_Provided records_.

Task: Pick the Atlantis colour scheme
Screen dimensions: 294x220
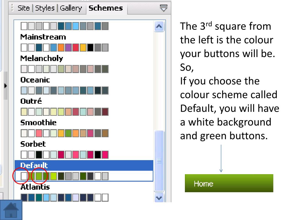Action: pos(35,187)
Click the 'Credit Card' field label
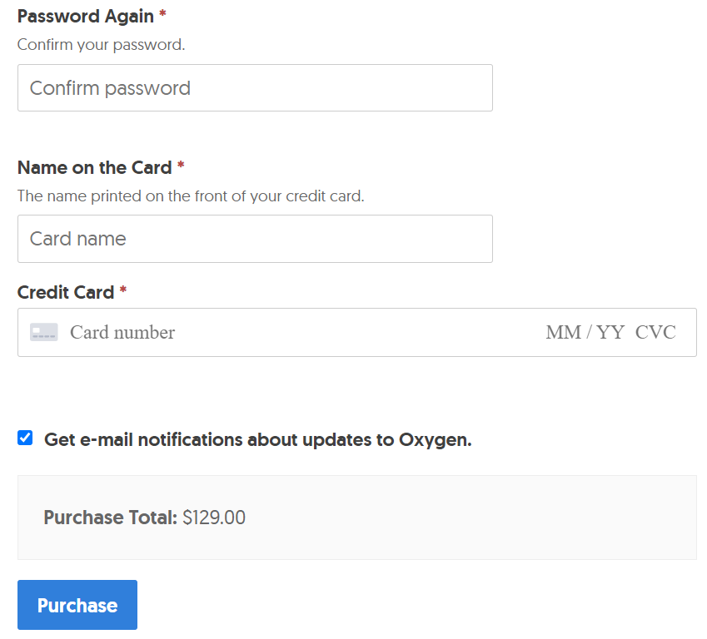 point(65,292)
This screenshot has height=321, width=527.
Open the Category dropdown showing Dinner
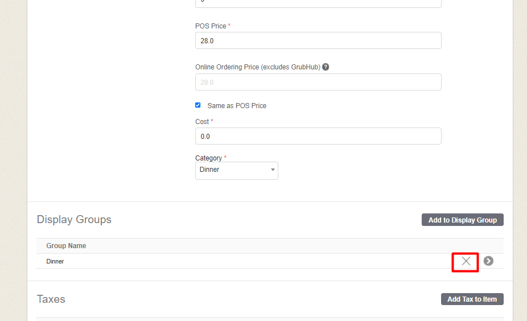pos(237,170)
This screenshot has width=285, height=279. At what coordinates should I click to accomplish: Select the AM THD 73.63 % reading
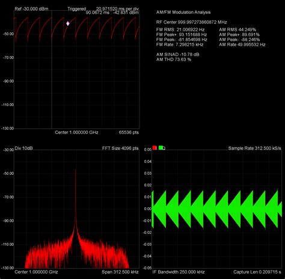[x=174, y=60]
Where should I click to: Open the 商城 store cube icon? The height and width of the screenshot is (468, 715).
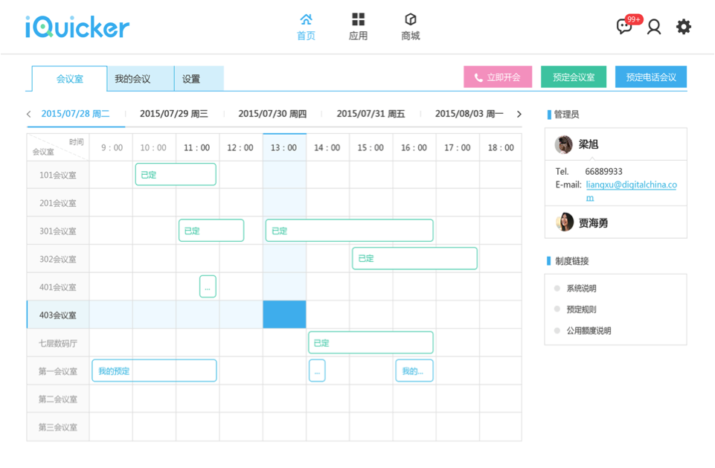pyautogui.click(x=410, y=20)
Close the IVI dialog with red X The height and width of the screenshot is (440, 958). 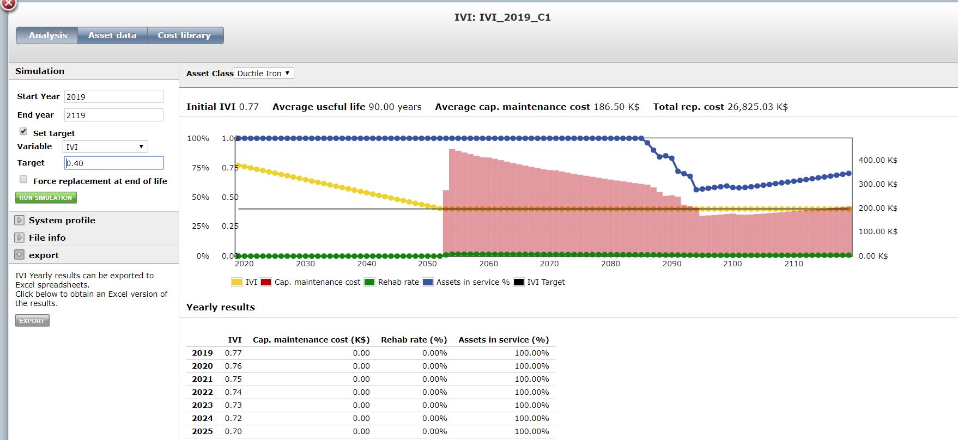pos(8,4)
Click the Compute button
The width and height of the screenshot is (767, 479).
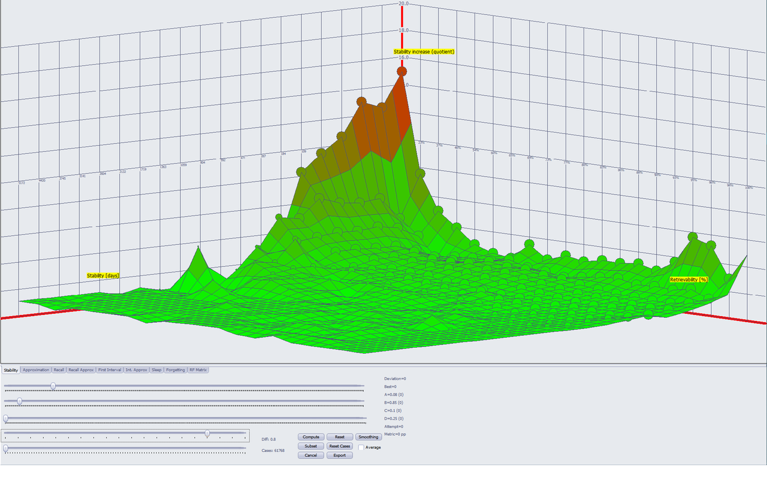[311, 437]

_Task prompt_. Retype the lines exactly. Begin at the one that holds "Click the Compute button", stop at the last line of the entries above, and drop the pictures.

_Completed task_.
Click the Compute button
The width and height of the screenshot is (767, 479).
[311, 437]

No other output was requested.